Emilio Aristizábal

Personal information
- Full name: Emilio Aristizábal Chavarriaga
- Date of birth: 5 August 2005 (age 21)
- Height: 1.87 m (6 ft 2 in)
- Position: Forward

Team information
- Current team: Toronto FC (on loan from Atlético Nacional)
- Number: 17

Youth career
- 2011–2019: Escuela Aristigol
- 2020–2023: Atlético Nacional

Senior career*
- Years: Team / Apps / (Gls)
- 2023–: Atlético Nacional / 13 / (0)
- 2025: → Fortaleza CEIF (loan) / 34 / (12)
- 2026–: → Toronto FC (loan) / 19 / (4)

International career
- 2024–2025: Colombia U20 / 12 / (1)

Medal record
Men's football
Representing Colombia
FIFA U-20 World Cup
| Third place | 2025 Chile |  |

= Emilio Aristizábal =

Colombian footballer (born 2005)

Emilio Aristizábal Chavarriaga (born 5 August 2005) is a Colombian professional footballer who plays as a forward for Major League Soccer club Toronto FC, on loan from Categoría Primera A club Atlético Nacional.

==Early life==
Aristizábal is the son of former Colombian international footballer Víctor Aristizábal.

**EXTRACTED INFORMATION**
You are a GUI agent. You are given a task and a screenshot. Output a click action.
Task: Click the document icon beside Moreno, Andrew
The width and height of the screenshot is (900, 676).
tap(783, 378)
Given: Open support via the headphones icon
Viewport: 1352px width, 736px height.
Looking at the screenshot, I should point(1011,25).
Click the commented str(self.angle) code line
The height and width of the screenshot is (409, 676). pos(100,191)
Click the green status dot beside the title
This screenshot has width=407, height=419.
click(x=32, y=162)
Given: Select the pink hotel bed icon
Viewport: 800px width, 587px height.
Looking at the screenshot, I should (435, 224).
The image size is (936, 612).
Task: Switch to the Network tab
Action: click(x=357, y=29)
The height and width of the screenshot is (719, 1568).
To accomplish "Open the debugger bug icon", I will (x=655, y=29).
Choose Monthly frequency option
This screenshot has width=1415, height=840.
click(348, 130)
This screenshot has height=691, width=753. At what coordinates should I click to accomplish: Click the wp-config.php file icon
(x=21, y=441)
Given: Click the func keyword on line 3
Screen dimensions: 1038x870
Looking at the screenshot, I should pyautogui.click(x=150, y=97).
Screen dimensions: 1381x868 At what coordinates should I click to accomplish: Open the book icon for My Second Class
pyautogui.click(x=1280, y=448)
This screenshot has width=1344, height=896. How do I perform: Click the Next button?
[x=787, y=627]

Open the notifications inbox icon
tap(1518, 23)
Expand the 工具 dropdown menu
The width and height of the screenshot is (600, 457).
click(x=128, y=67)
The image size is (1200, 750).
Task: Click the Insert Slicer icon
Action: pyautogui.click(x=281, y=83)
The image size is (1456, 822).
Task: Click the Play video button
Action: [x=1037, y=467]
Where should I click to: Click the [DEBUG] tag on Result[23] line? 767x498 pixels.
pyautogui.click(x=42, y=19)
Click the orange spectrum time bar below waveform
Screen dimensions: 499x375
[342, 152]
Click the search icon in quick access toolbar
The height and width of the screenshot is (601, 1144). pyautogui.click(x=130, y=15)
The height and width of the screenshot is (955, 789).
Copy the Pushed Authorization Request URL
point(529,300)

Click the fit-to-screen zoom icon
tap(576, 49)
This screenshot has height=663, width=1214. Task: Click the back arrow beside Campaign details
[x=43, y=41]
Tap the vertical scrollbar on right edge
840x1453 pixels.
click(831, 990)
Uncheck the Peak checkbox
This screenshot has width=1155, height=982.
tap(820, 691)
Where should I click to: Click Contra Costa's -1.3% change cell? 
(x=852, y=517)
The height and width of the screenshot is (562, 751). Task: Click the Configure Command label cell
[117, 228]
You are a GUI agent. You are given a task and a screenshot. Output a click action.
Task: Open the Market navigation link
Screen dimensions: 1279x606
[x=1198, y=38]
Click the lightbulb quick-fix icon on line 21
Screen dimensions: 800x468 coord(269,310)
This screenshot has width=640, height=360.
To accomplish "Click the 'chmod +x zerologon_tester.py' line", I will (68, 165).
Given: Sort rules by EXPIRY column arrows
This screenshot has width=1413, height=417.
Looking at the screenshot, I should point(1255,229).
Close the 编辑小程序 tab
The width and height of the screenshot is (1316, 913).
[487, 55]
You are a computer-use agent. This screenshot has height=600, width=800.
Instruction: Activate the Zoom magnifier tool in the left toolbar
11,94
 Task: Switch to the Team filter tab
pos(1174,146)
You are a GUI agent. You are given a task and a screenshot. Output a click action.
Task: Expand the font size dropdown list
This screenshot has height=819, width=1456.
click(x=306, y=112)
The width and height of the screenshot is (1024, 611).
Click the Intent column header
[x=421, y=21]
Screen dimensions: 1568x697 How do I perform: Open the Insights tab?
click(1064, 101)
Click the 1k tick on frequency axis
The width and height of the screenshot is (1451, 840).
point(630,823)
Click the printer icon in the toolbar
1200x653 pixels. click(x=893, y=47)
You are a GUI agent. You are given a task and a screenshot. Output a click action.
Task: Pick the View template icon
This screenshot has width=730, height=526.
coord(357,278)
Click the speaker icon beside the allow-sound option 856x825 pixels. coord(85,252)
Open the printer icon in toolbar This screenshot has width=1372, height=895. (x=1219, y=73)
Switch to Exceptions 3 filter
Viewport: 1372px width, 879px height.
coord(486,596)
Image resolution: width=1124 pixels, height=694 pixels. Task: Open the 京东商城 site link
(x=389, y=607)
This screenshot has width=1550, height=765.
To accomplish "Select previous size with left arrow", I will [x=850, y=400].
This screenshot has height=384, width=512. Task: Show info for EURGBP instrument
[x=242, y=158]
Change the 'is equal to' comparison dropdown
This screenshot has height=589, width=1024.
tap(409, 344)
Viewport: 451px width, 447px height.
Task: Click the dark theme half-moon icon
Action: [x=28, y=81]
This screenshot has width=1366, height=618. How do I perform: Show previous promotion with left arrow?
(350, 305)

**PROBLEM SET**
1 – Write out the part of the Emilio Aristizábal profile from "Team information" to "Apps / (Gls)".
2 – Answer these questions using the Emilio Aristizábal profile:
(a) Which youth club did he play for from 2011 to 2019?
(b) What number does he wear at his current team?
(c) Who is his father?

**FINAL ANSWERS**
1 –
Team information
- Current team: Toronto FC (on loan from Atlético Nacional)
- Number: 17

Youth career
- 2011–2019: Escuela Aristigol
- 2020–2023: Atlético Nacional

Senior career*
- Years: Team / Apps / (Gls)

2 –
(a) Escuela Aristigol
(b) 17
(c) Víctor Aristizábal, a former Colombian international footballer